Her rampage lasted three days and only ceased when the Master herself sallied forth from her pool with thirty five mendicant saints who impaled Aesma on puresilver lances. Her berserk rage finally draining from her body, Aesma conceded.
“Why do you tear up my house, you wretched thing!” said the Master.
“To find the universal Art!” howled Aesma.
“There is no such thing, stupid girl,” said the Master, and Aesma dealt her a single blow across the face. And as the Master was struck, she realized terribly and immediately that Aesma was right. Although Aesma in her blind rage did not realize it, she had spoken with a language understood by all the great men, artists, beasts, philosopher-kings, angels and poets from a million worlds gathered at the Master’s estate.
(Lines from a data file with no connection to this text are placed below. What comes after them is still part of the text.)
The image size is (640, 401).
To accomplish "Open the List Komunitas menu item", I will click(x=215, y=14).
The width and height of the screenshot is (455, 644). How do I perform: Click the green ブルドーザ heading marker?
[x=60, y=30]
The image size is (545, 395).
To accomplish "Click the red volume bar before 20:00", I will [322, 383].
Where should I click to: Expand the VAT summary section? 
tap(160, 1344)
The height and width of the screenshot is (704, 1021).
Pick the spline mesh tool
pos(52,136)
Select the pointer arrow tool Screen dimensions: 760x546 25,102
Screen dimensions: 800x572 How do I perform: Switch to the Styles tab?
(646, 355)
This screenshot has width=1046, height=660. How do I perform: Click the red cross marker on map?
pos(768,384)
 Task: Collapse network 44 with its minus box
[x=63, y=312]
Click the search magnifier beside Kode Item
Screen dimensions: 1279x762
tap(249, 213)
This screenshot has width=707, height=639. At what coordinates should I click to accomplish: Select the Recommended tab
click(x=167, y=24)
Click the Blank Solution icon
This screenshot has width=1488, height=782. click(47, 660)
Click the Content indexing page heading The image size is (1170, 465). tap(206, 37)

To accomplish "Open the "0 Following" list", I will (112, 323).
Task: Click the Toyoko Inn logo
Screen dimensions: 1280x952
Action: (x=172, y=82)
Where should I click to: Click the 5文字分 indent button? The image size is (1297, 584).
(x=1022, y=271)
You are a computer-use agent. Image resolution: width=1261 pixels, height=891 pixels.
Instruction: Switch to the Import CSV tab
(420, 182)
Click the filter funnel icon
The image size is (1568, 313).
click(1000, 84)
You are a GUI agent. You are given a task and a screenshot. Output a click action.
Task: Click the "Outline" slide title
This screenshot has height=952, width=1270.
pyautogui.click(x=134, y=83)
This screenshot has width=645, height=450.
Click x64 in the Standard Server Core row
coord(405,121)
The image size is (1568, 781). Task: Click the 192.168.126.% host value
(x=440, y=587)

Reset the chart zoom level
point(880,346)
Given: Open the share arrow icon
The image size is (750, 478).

“The universal art is violence,” said the Master, shocked.
“Aha!” said Aesma in sudden realization.
The master could say nothing.
“I told you!” Aesma cackled, as she was dragged away, and thrown off the shattered and burning Palace into the void.
“That’s awful,” said the Master.
Her body drooped and crumpled, and all the lights in her beautiful glowing palace slowly died as she dragged herself to her pool, which had grown an ugly shade, and wept.